### [Task item]
Using the records below, quote only the span that opens with the line containing "Log in to unlock" and closes with the line containing "Shipping + Returns (87, 822)", exactly and inclusively.

[Source data — start]

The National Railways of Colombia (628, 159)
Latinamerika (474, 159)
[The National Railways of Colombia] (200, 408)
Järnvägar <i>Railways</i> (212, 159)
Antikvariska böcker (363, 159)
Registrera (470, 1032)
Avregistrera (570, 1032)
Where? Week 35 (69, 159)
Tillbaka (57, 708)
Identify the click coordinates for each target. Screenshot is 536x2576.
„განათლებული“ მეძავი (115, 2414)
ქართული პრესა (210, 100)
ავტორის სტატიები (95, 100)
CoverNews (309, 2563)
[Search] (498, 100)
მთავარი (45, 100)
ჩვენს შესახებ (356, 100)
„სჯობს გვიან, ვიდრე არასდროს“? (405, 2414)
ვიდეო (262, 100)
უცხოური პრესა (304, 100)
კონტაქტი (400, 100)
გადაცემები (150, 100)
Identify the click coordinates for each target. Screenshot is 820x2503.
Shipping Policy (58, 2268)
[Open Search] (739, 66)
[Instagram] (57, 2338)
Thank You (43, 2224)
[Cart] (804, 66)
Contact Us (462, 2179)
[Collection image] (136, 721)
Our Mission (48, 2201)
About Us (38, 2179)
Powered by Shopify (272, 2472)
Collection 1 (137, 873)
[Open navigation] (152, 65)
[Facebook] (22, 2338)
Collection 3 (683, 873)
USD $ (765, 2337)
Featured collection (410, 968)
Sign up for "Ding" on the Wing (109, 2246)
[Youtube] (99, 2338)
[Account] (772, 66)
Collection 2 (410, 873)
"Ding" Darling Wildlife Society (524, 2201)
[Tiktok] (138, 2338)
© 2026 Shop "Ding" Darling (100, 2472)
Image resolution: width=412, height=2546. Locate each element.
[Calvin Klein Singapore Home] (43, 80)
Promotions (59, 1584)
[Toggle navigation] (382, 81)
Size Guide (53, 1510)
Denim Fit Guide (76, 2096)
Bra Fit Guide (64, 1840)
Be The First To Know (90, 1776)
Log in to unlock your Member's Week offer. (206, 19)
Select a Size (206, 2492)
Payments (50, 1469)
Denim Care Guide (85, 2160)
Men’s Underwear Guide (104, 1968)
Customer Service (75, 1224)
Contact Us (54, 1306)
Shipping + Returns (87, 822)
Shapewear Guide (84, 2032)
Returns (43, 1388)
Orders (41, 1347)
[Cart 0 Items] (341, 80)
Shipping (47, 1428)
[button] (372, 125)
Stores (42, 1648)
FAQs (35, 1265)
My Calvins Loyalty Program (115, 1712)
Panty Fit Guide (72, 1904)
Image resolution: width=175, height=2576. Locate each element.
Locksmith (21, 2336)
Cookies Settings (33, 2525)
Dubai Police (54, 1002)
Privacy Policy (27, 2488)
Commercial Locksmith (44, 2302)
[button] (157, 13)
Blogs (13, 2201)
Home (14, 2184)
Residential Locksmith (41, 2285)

[Source data — finish]

### [Solved problem]
Log in to unlock your Member's Week offer. (206, 19)
Select a Size (206, 2492)
Payments (50, 1469)
Denim Care Guide (85, 2160)
Men’s Underwear Guide (104, 1968)
Customer Service (75, 1224)
Contact Us (54, 1306)
Shipping + Returns (87, 822)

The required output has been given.